TEMPO.CO, Jakarta - Juru bicara Komisi Pemberantasan Korupsi Febri Diansyah mengatakan penolakan praperadilan Miryam S Haryani menunjukkan keinginan DPR untuk mengajukan hak angket terhadap KPK semakin tak relevan.
"Semoga putusan praperadilan ini bisa memperjelas apa yang diminta Komisi III dalam hak angket sehingga clear bahwa bukti-bukti hanya bisa dibuka dalam proses penyidikan dan persidangan," kata Febri Diansyah di gedung KPK Jakarta, Selasa, 23 Mei 2017.
Baca juga: Hak Angket KPK, Baleg: Belum Ada Permintaan Tafsir Anggota Pansus
Pada hari ini, Selasa, 23 Mei 2017, hakim tunggal Asiadi Sembiring di Pengadilan Negeri Jakarta Selatan menyatakan KPK yang menetapkaan Miryam S Haryani sebagai tersangka berdasarkan surat perintah penyidikan nomor Sprin.Dik-28/01/04/2017 sudah sesuai dengan prosedur dan telah memenuhi ketentuan minimal dua alat bukti sehingga harus dinyatakan sah dan berdasar hukum.
"Terkait putusan praperadilan di PN Jaksel yang dimohonkan tersangka MSH (Miryam S Haryani), kami apresiasi apa yang diputuskan. Kami baca pertimbangkan hakim, salah satunya disebutkan bukti-bukti seperti BAP dan rekaman sidang adalah bukti yang diakui hakim sehingga penyidikan itu sudah memenuhi 2 alat bukti," ujar Febri menambahkan.
KPK juga menilai bahwa penolakan tersebut makin menguatkan bukti-bukti yang dimiliki KPK dalam kasus dugaan tindak pidana korupsi dalam pengadaan e-KTP di Kementerian Dalam Negeri.
Simak pula: Pansus Hak Angket KPK, Taufik Kurniawan: Semua Fraksi Harus Ikut
"Bukan hanya penting untuk kasus MSH yang disangkakan memberikan keterangan tidak benar di pengadilan, tapi juga e-KTP karena kasus ini tidak terpisahkan.

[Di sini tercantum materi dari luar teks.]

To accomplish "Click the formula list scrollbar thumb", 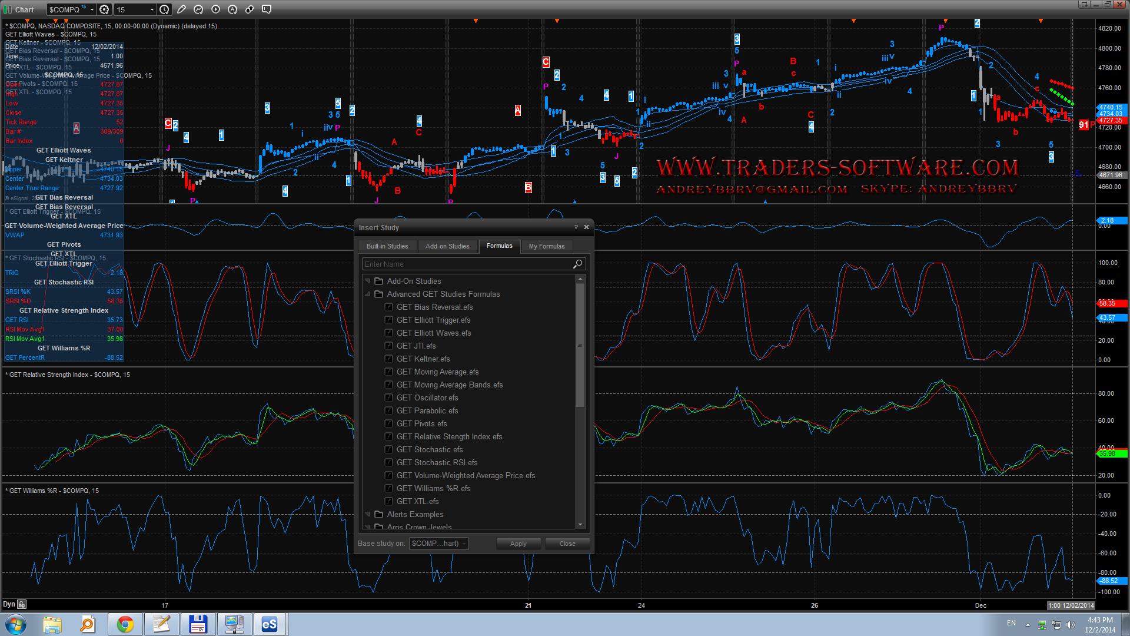I will [580, 345].
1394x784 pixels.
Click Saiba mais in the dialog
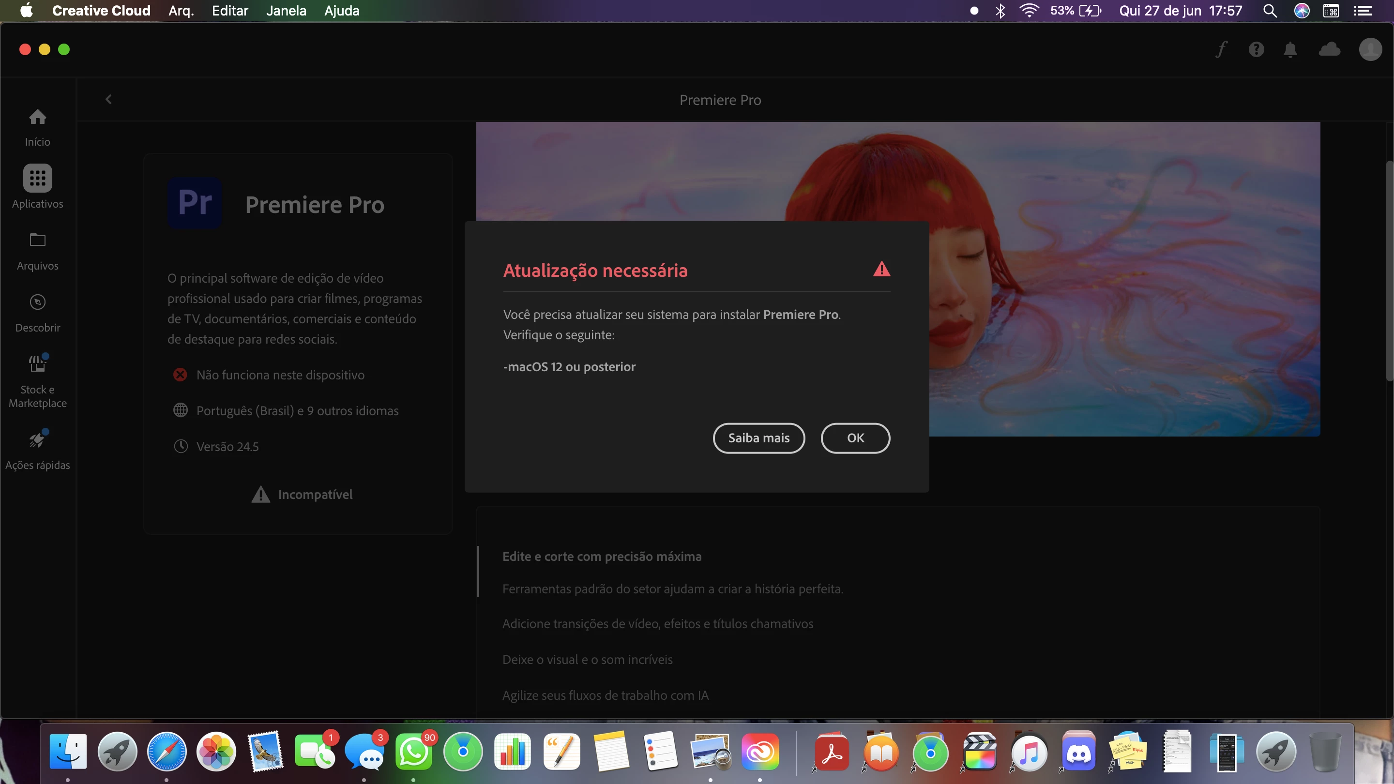pyautogui.click(x=759, y=438)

MSH adalah salah satu saksi e-KTP yang awalnya memberikan informasi terkait ada beberapa orang yang mendapatkan aliran dana e-KTP maka putusan ini cukup penting karena menegaskan bukti-bukti rekaman dalam penyidikan dan persidangan merupakan alat bukti yang hanya dibuka saat penyidikan dan persidangan," jelas Febri.
Padahal salah satu alasan anggota Komisi III mengajukan hak angket terhadap KPK adalah kesaksian penyidik kasus tersebut Novel Baswedan yang mengatakan Miryam ditekan oleh sejumlah anggota Komisi III DPR. "Sehingga bukti-bukti seperti rekaman tidak bisa dibuka dalam proses politik seperti yang diminta Komisi III," ungkap Febri.
Dalam pertimbangannya, hakim tunggal Asiadi mengatakan soal barang bukti yang diajukan KPK berupa surat dan video pemeriksaan Miryam saat menjadi saksi telah memenuhi dua bukti permulaan yang cukup.
Lihat juga: Hak Angket KPK, Pimpinan DPR Tunggu Keputusan Fraksi
Usulan hak angket ini tercetus saat KPK melakukan Rapat Dengar Pendapat dengan Komisi III pada Rabu, 19 April 2017 dini hari karena KPK menolak untuk membuka rekaman pemeriksaan mantan anggota Komisi Pemerintahan DPR dari Fraksi Partai Hanura di luar persidangan terkait kasus e-KTP.
Pada sidang dugaan korupsi KTP-E pada 30 Maret 2017, penyidik KPK yang menangani kasus tersebut yaitu Novel Baswedan mengatakan bahwa Miryam ditekan oleh sejumlah anggota Komisi III untuk tidak mengakui fakta-fakta menerima dan membagikan uang dalam penganggaran e-KTP.
Nama-nama anggota Komisi III itu menurut Novel adalah Ketua Komisi III dari Fraksi Golkar Bambang Soesatyo; Wakil Ketua Komisi III dari Fraksi Gerindra Desmond Junaidi Mahesa; anggota Komisi III dari Fraksi Partai Hanura Sarifuddin Suding; anggota Komisi III dari Fraksi PDI-Perjuangan Masinton Pasaribu; anggota Komisi III dari Fraksi Golkar Azis Syamsuddin; dan satu orang lagi yang Novel lupa namanya.